The Coca-Cola Company and Cadbury Schweppes


Case:

Proposed merger between the Coca-Cola Company and Cadbury Schweppes Pty Ltd

Keywords:

Merger, carbonated soft drink

Reference:

ACCC decision to oppose merger 9/4/99. The parties withdrew the proposal on 2/6/99.

Industry:

Carbonated soft drink Relevant laws: Section 50 of the Trade Practices Act 1974

Summary:

On 8 June the Commission announced its view that a revised proposal by The Coca-Cola Company to buy the international Cadbury Schweppes soft drink brands was likely to breach the merger provisions of the Act.

This view was reached after extensive market inquiries.

In March 1999 the Commission had opposed the original proposal by The Coca-Cola Company to purchase those assets of Cadbury Schweppes primarily related to its beverage trade marks in Australia. This proposal envisaged that The Coca-Cola Company would retain only the Cadbury Schweppes international beverage brands (Schweppes, Dr Pepper, Canada Dry). All other assets would be divested to an undetermined buyer.

In April, after being advised of the Commission's views, the merger parties lodged a revised proposal under which The Coca-Cola Company still proposed to acquire the international beverage brands of Cadbury Schweppes. Rights to produce, sell and distribute these brands would subsequently be licensed to The Coca-Cola Company's part-owned Australian bottler Coca-Cola Amatil. Cadbury Schweppes's Australian subsidiary, Cadbury Schweppes Australia, would otherwise remain intact. In addition, it was envisaged that Cadbury Schweppes Australia would acquire ownership of all carbonated soft drink brands currently owned by Coca-Cola Amatil and not licensed from The Coca-Cola Company. These brands include Kirks, Halls, Gest, Shelleys, Ecks, Marchants and Deep Spring.

With the premium Schweppes brand in its portfolio, The Coca-Cola Company's share (through Coca-Cola Amatil) of the Australian carbonated soft drink market, in terms of value, would increase by several percentage points from about 65 per cent. (This was even after allowing for the transfer of various regional brands owned by Coca-Cola Amatil to Cadbury Schweppes Australia.)

In the short to medium term the Commission considered that The Coca-Cola Company's share was likely to increase even further, particularly in the areas outside supermarkets where carbonated drinks are sold - milk bars, vending machines, and in pubs and clubs. In these areas there is limited space and high margin premium brands like Schweppes and Coke dominate.

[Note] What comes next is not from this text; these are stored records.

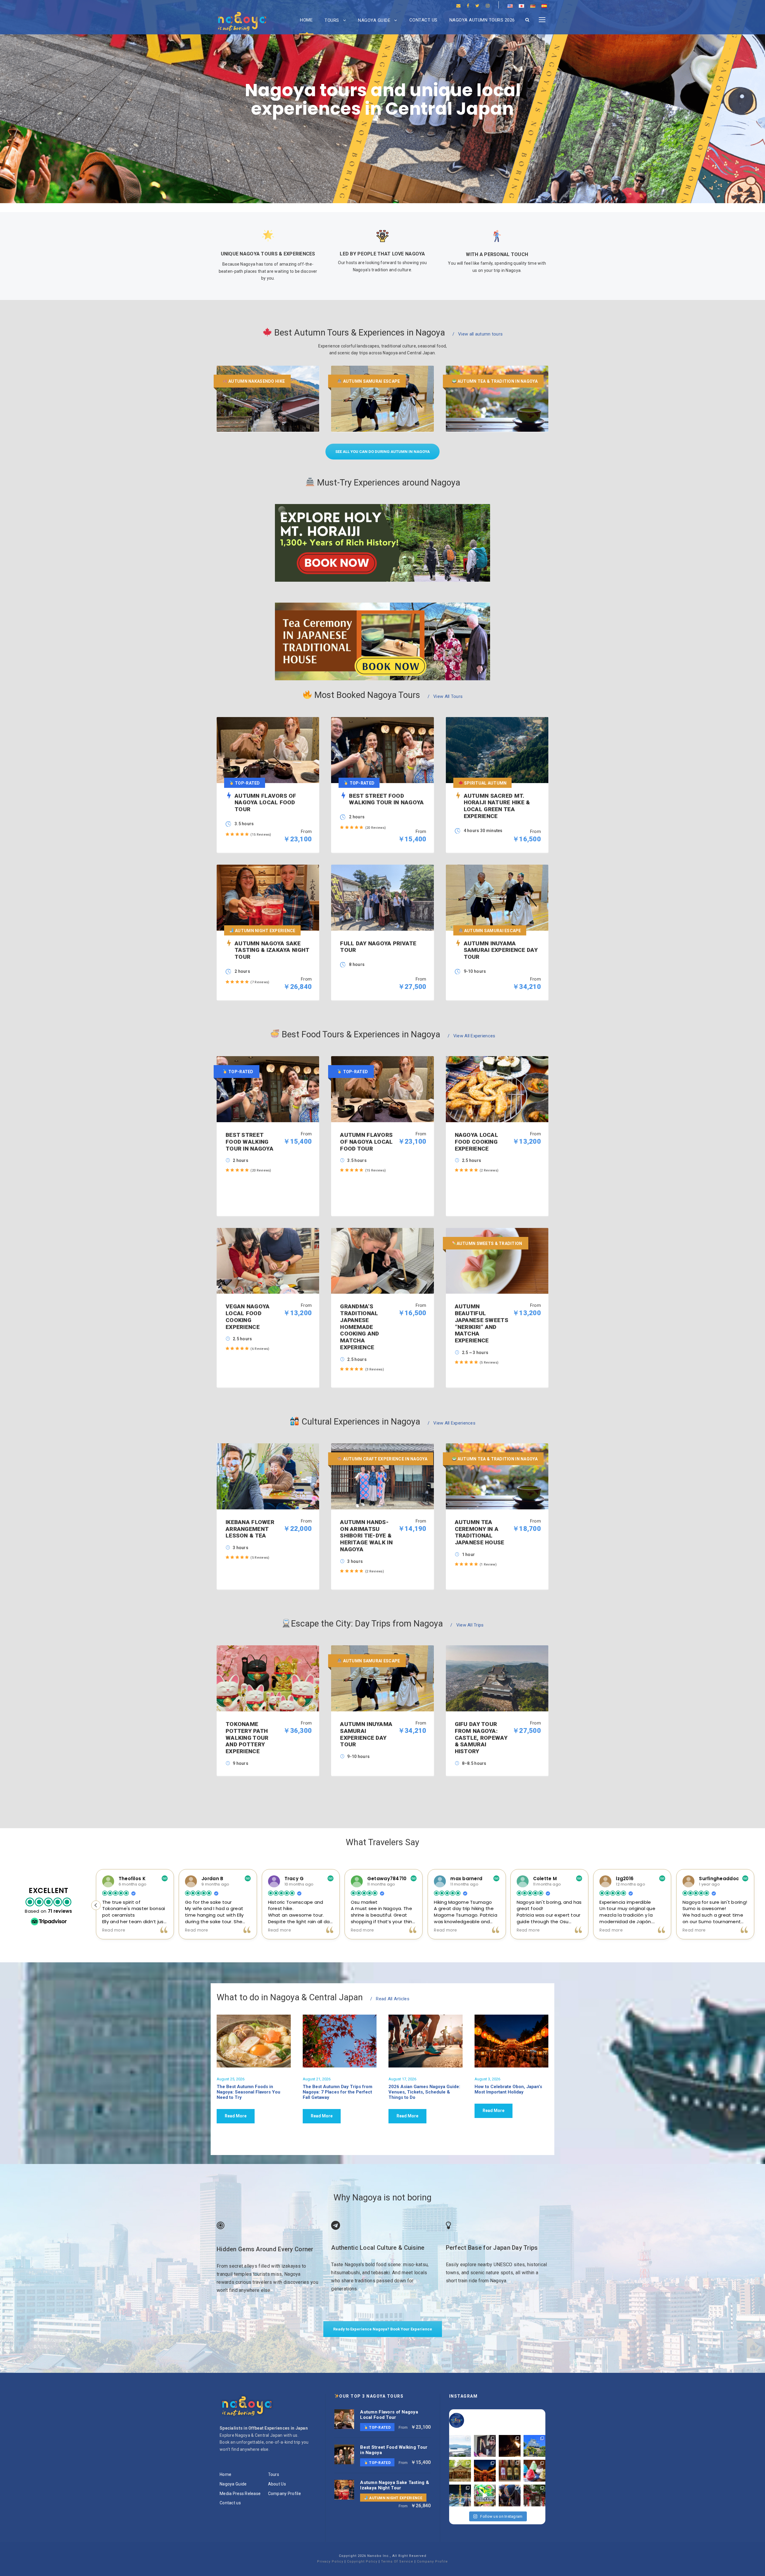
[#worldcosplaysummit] (485, 2495)
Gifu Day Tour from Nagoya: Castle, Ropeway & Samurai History (481, 1738)
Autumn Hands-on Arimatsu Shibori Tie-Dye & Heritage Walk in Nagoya (366, 1536)
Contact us (423, 20)
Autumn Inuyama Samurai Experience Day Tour (366, 1734)
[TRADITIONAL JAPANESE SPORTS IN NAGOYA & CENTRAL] (510, 2495)
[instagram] (487, 5)
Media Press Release (240, 2493)
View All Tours (445, 696)
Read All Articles (389, 1998)
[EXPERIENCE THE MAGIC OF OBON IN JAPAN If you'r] (485, 2471)
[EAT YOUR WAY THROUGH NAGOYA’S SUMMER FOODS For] (534, 2471)
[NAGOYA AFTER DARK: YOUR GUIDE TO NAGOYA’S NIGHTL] (460, 2495)
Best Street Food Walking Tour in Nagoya (249, 1141)
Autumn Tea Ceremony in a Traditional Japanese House (479, 1532)
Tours (332, 20)
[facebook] (468, 5)
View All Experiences (471, 1036)
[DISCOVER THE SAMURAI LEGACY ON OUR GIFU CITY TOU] (534, 2446)
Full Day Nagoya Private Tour (378, 947)
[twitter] (477, 5)
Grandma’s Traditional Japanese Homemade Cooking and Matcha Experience (359, 1327)
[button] (754, 1905)
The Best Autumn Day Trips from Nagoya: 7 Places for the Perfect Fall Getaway (337, 2092)
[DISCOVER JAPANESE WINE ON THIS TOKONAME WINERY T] (510, 2471)
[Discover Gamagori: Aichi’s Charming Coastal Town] (460, 2446)
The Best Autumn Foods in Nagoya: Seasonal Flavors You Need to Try (248, 2092)
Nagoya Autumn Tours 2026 (482, 20)
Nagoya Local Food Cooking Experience (476, 1141)
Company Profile (284, 2493)
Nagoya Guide (374, 20)
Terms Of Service (397, 2561)
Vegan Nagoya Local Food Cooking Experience (248, 1316)
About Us (277, 2484)
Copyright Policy (362, 2561)
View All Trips (467, 1625)
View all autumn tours (477, 334)
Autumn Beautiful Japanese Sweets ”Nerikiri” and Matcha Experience (481, 1323)
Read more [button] (196, 1930)
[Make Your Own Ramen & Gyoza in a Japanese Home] (485, 2446)
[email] (458, 5)
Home (306, 20)
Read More (236, 2116)
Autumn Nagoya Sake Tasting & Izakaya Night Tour (394, 2485)
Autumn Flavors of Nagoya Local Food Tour (366, 1141)
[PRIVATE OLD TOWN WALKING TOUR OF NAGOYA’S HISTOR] (534, 2495)
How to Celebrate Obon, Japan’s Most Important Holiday (508, 2089)
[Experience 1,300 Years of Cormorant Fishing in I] (510, 2446)
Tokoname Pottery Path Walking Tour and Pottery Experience (247, 1738)
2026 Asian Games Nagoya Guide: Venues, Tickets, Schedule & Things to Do (424, 2092)
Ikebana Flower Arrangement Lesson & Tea (250, 1529)
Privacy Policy (330, 2561)
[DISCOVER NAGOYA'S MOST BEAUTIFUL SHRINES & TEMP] (460, 2471)
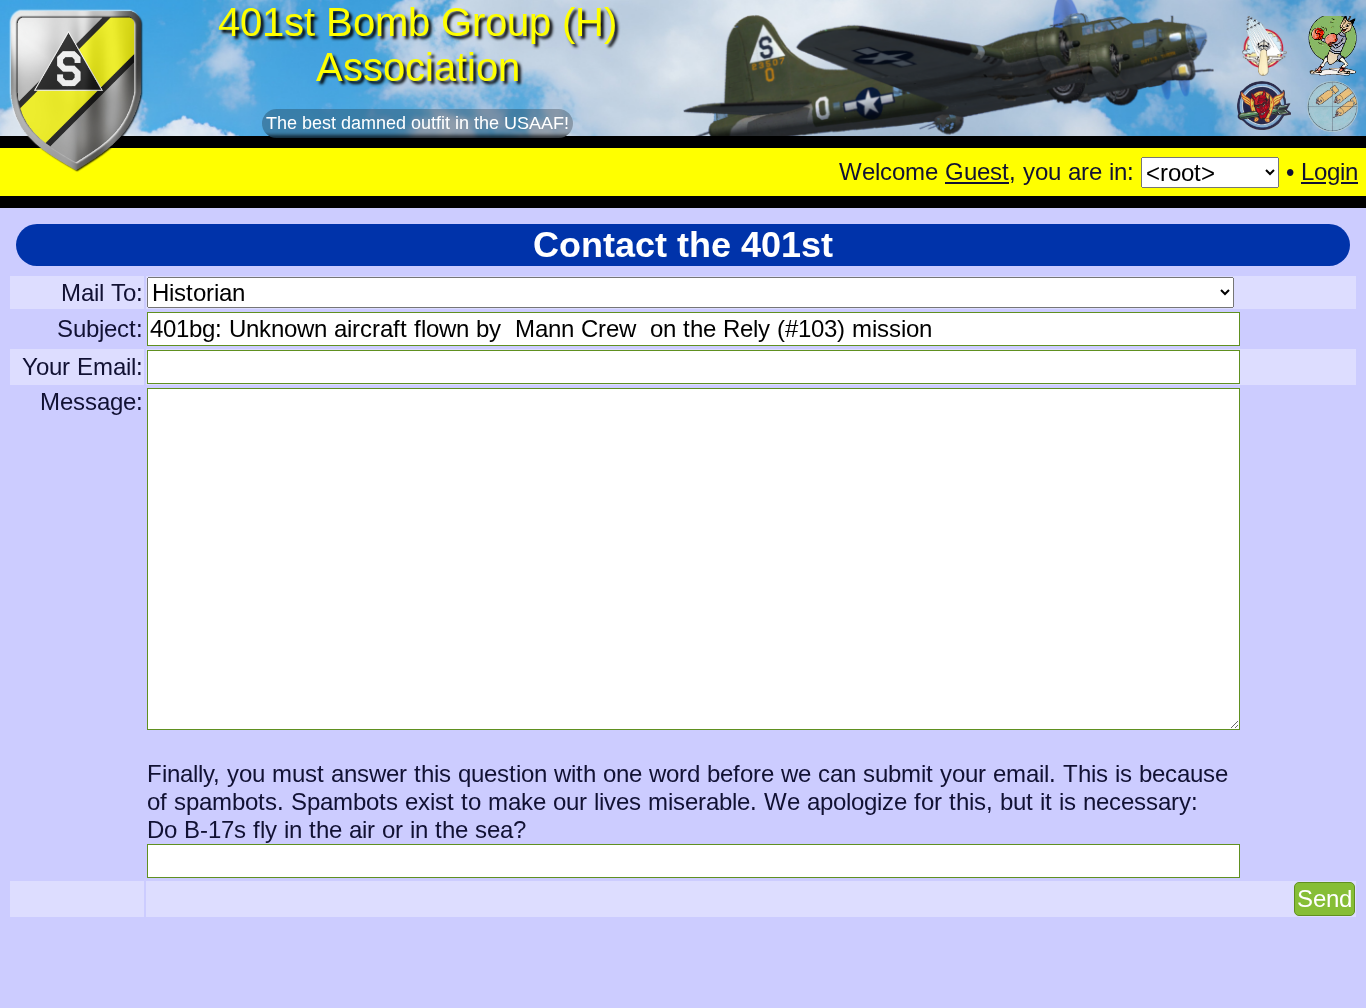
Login (1329, 171)
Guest (977, 171)
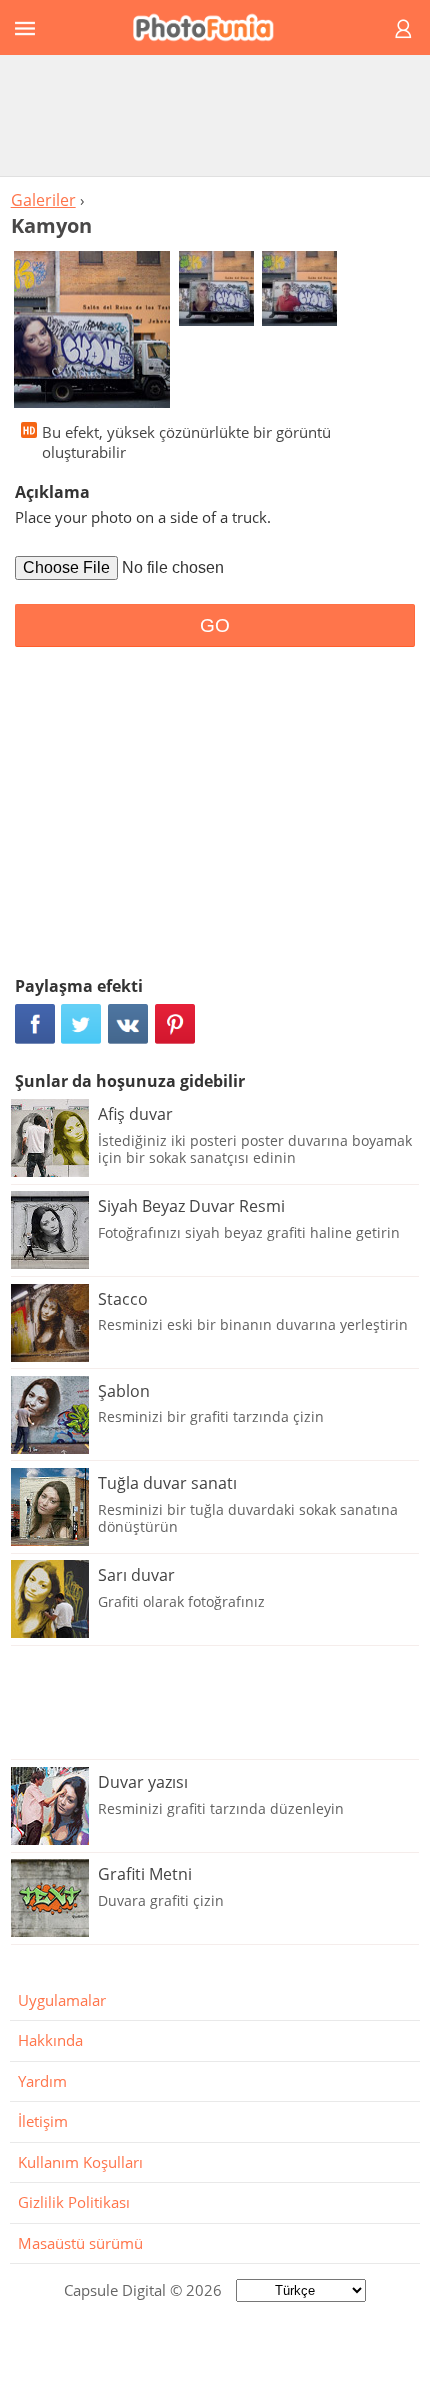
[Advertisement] (215, 115)
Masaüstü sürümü (80, 2243)
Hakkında (50, 2040)
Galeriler (43, 200)
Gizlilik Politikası (74, 2202)
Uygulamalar (62, 2000)
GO (215, 625)
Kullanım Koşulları (80, 2162)
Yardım (42, 2081)
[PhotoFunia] (212, 27)
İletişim (43, 2121)
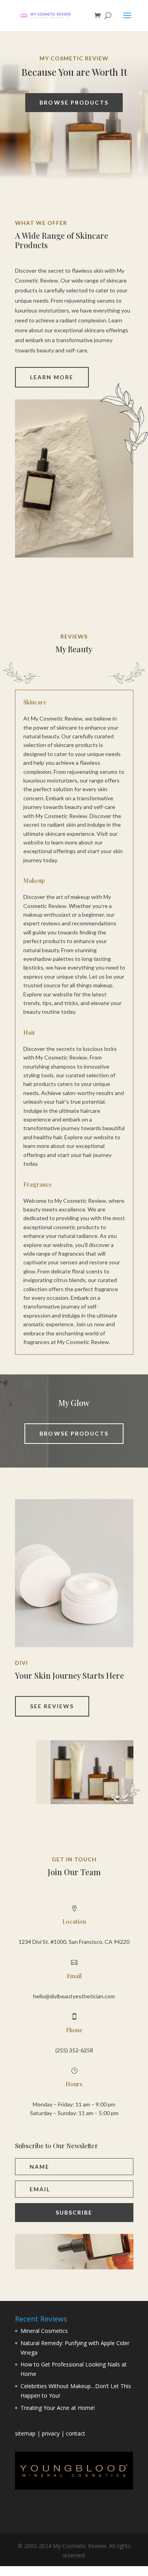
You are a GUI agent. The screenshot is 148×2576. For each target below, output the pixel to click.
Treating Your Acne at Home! (58, 2407)
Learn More (52, 377)
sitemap (26, 2433)
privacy (51, 2433)
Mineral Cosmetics (44, 2330)
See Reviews (52, 1706)
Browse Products (74, 102)
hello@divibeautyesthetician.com (74, 1996)
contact (75, 2433)
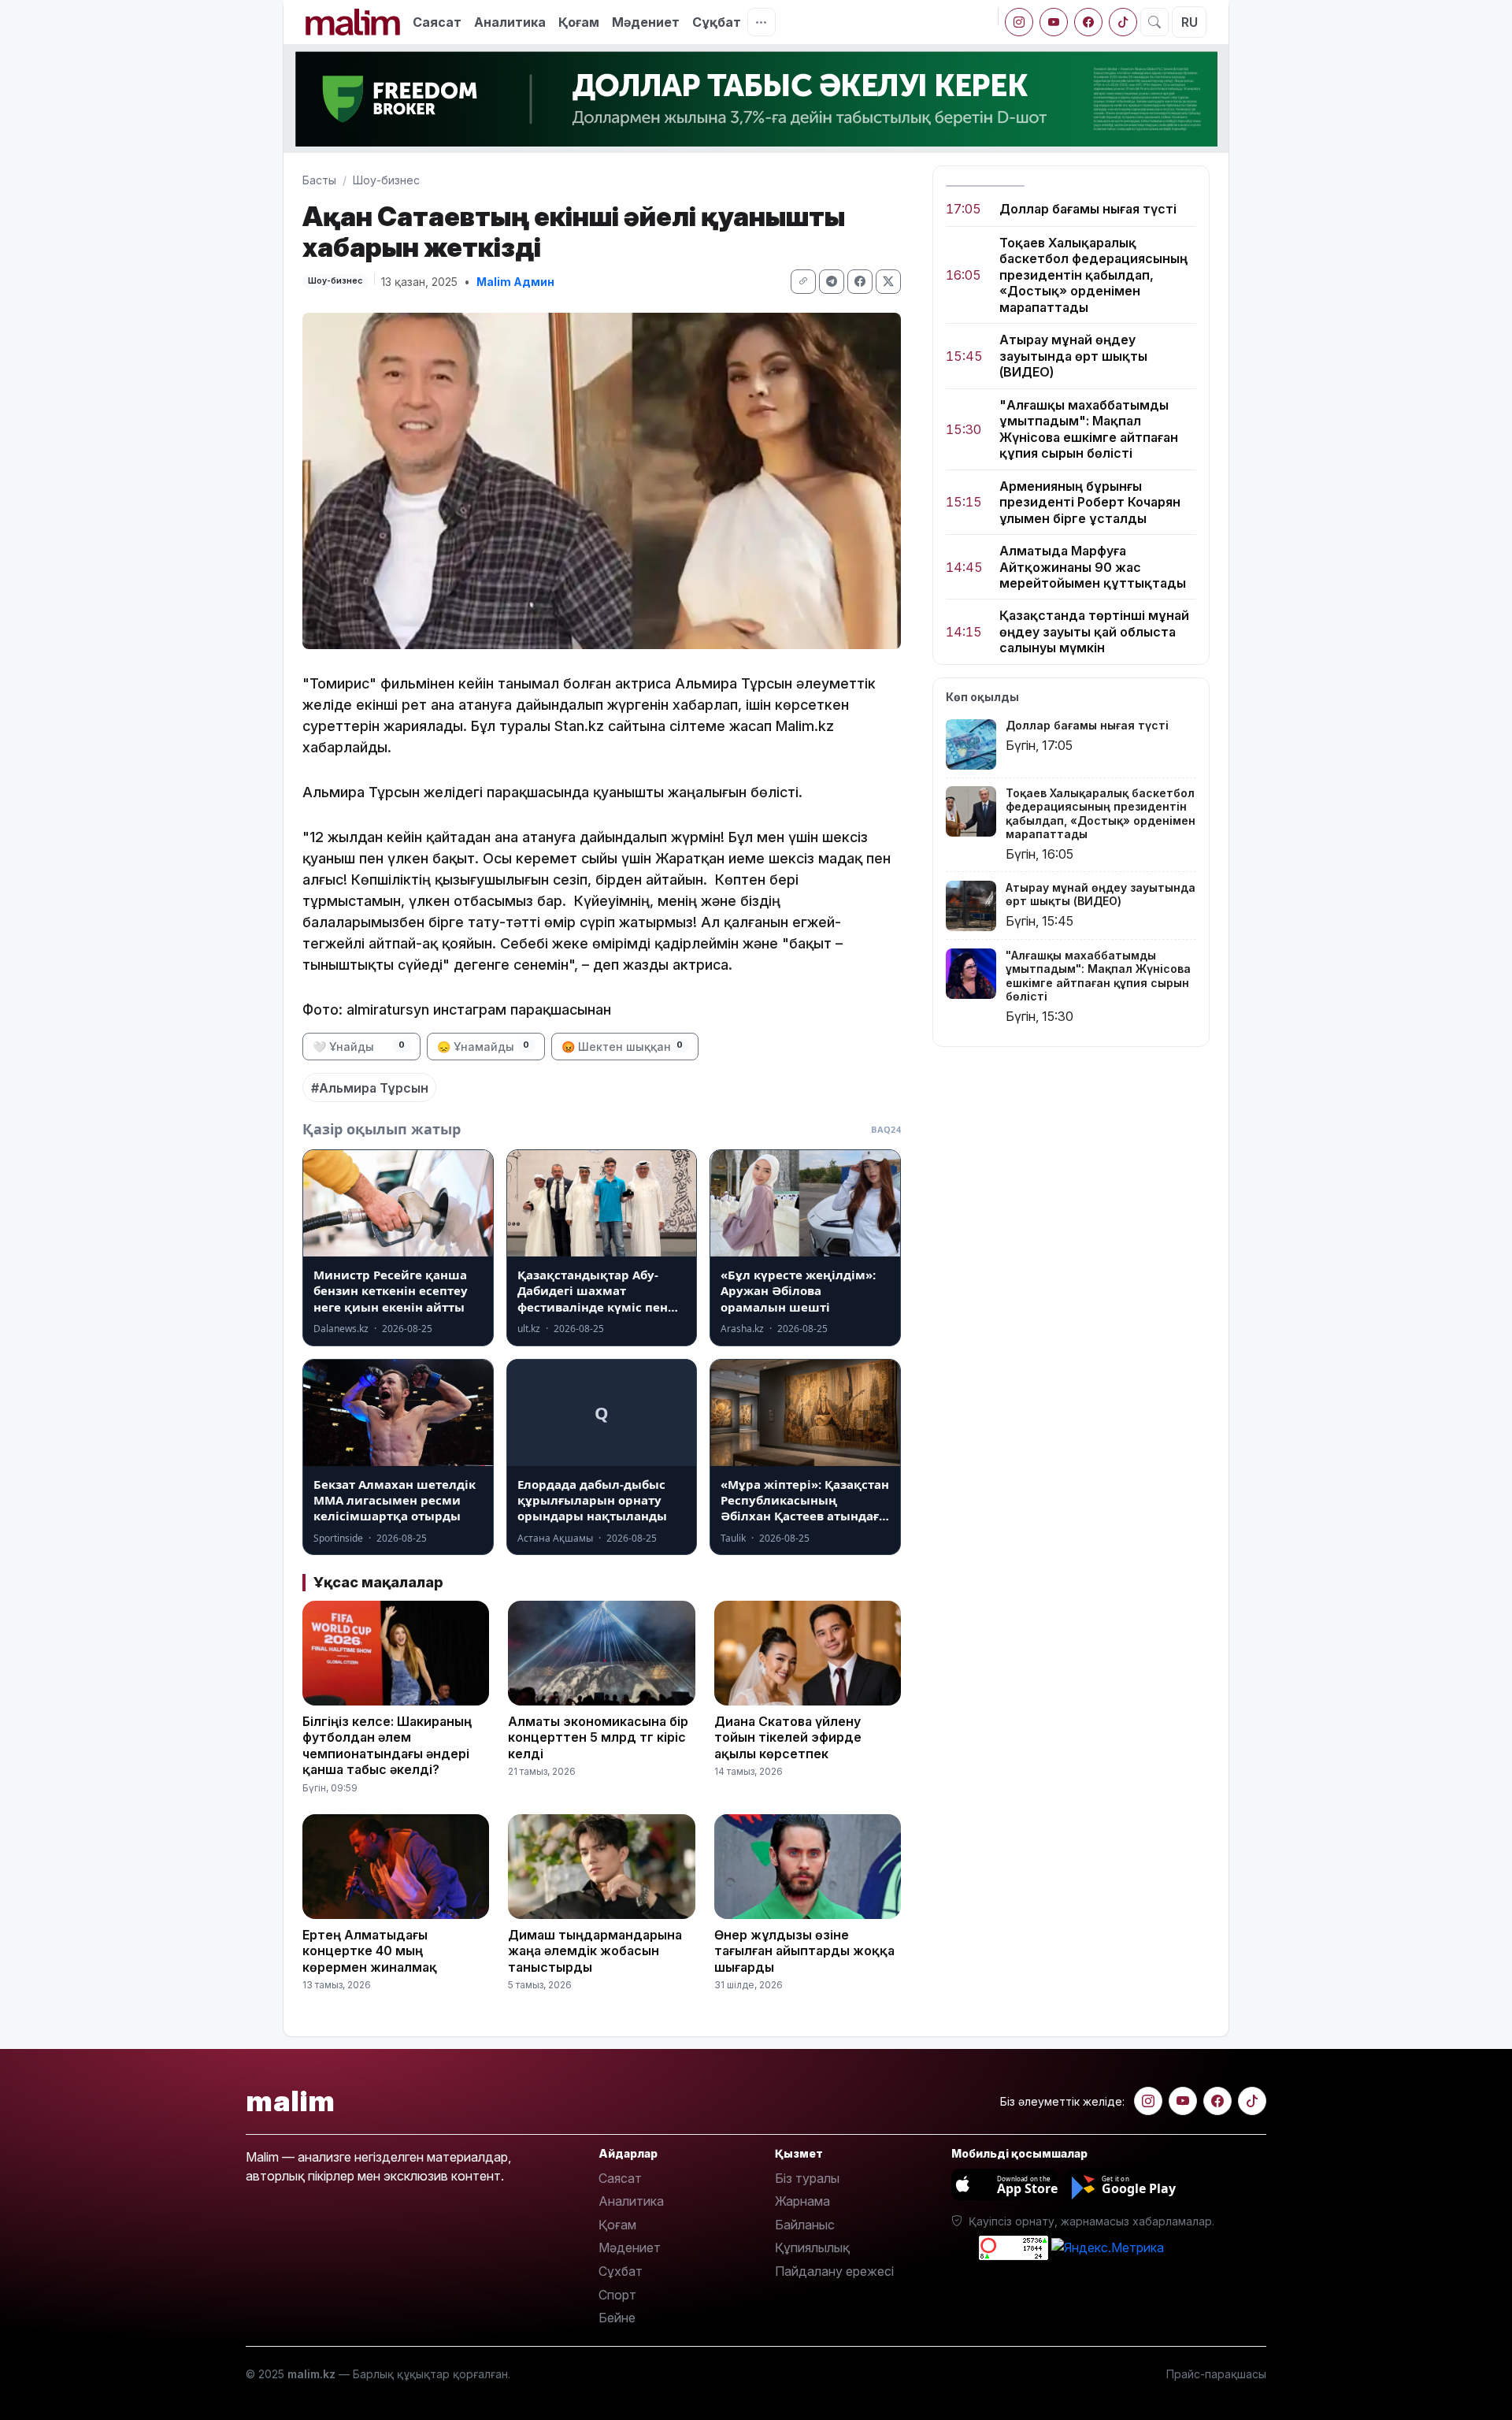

However, second tier brands, like those Coca-Cola Amatil were to sell to Cadbury Schweppes Australia, had very limited turnover in these channels. Cadbury Schweppes Australia's ability to compete effectively and vigorously would become increasingly marginalised.

In these circumstances Cadbury Schweppes Australia's post-merger portfolio was likely to have a limited effect in constraining the price and output decisions of The Coca-Cola Company. The Commission considered that, should the merger proceed, it was likely that prices would rise in the carbonated soft drink market. This was a concern given that Cadbury Schweppes Australia, and the Schweppes brands in particular, had been a significant force in constraining prices, maintaining service levels and generating innovation in the carbonated soft drink market.

A number of overseas competition law enforcement authorities have been scrutinising the proposed Coke/Schweppes merger. The merger does not apply in the United States or France, where there has been a history of competition concerns with soft drink acquisitions, nor in South Africa. On 24 May 1999 the merger parties announced that they were revising the international transaction to exclude more than 20 European countries, following regulatory resistance in a number of these jurisdictions.